On behalf of Brown & Crouppen, P.C. posted in Medical Malpractice on Thursday, May 10, 2012
Thousands of couples throughout the U.S. have turned to fertility treatments after finding they are unable to conceive a child on their own. In 2009, there were more than 60,000 babies born as the result of in vitro fertilization, or IVF, in this country. The treatment has made parenthood possible for many of those in the St. Louis area who would otherwise not be able to have children.
But at the same time, children born from IVF have had higher rates of birth defects. A new study suggests that the problem is not with IVF in general, but with a common technique many fertility clinics use to encourage fertilization of a woman’s egg.

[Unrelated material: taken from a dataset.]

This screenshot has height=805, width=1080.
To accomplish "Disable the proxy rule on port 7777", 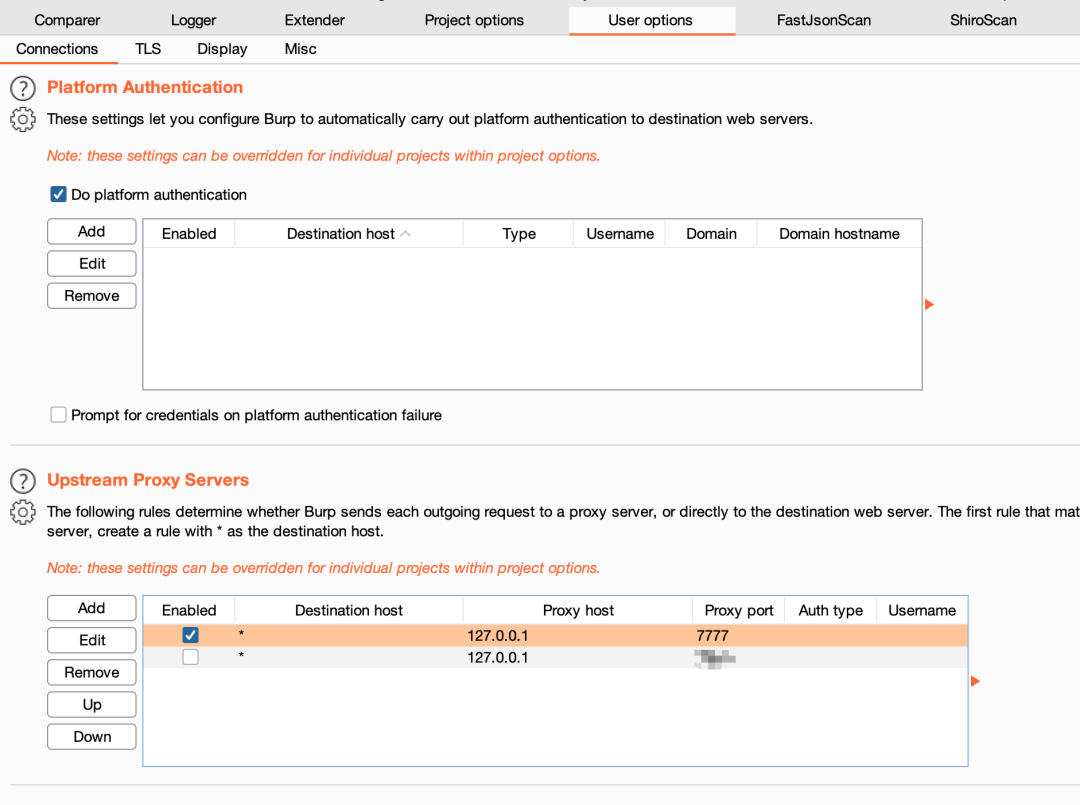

The technique is called intracytoplasmic sperm injection, or ICSI. It involves injecting sperm into an egg, instead of merely mixing sperm and eggs together and allowing them to fertilize on their own. The study, which was published on the New England Journal of Medicine’s website on May 5, found that about 10 percent of infants who were conceived by ICSI were born with birth defects, compared with 6 percent of babies conceived naturally. Babies conceived through IVF but without the ICSI technique were no more likely to develop birth defects than naturally-conceived children.
ICSI was developed for cases where the would-be father has infertility problems, but many clinics do it simply to increase the odds of creating more embryos. Some clinics always perform ICSI. Performing ICSI on a couple’s sperm and egg samples without disclosing the potential risks of doing so could be a form of medical malpractice.